First, using a series of complementary qualitative (microscopy) and quantitative (flow cytometry) assays we demonstrated that under steady-state conditions (no serum starvation) AdipoR1 exhibits robust (60%) cell-surface expression (CSE), whereas AdipoR2 is predominantly restricted to the ER1. Second, overexpression of AdipoR1 in HEK-293 cells resulted in acute activation of downstream signalling networks (AMPK, AKT, ERK & P38MAPK) whereas overexpression of AdipoR2 promoted more chronic activation (peaking at 15 min and 24 h)2.  Third, characterisation of chimeric receptors (comprised of a series of AdipoR1/R2 and AdipoR2/R1 constructs) demonstrated that the differences in CSE and temporal signalling profiles of AdipoR1 and AdipoR2 are underpinned by the non-conserved regions (spanning AdipoR1(1-70) and AdipoR2(1-81)) in the cytoplasmic ‘trunks’ of the receptors. Fourth, bioinformatics analysis (using CSS-Palm) revealed several putative palmitoylation sites including a conserved ‘canonical’ site (common to GPCRs) in the juxtamembrane region of both receptors as well as additional non-conserved sites.  Palmitoylation of these sites was confirmed using Acyl-Biotinyl exchange chemistry and site-directed mutagenesis which also revealed rapid turnover of palmitoylation (t1/2 < 60 min).  Moreover, palmitoylation of the canonical site in AdipoR1(Cys124) or AdipoR2(Cys135) was required for efficient CSE and coupling to downstream signalling networks (all p<0.05).
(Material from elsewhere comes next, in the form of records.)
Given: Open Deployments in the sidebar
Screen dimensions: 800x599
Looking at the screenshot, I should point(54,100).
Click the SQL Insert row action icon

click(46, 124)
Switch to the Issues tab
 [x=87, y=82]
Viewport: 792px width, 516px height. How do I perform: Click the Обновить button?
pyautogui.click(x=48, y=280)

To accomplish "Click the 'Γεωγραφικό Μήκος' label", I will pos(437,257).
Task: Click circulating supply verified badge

Collectively these findings demonstrate fundamental differences between AdipoR1 and AdipoR2, highlight the importance of the cytoplasmic ‘trunks’ and post-translational regulation (palmitoylation) of the receptors.  Studies are ongoing to elaborate whether changes in the latter contribute to the pathophysiology of cardiometabolic disease and afford novel therapeutic opportunities.
  1. Keshvari, S. et al. Biochem Biophys Res Commun 432, 28-33, (2013).
  2. Keshvari, S. and Whitehead, J. P. Mol Cell Endocrinol 409, 121-9, (2015).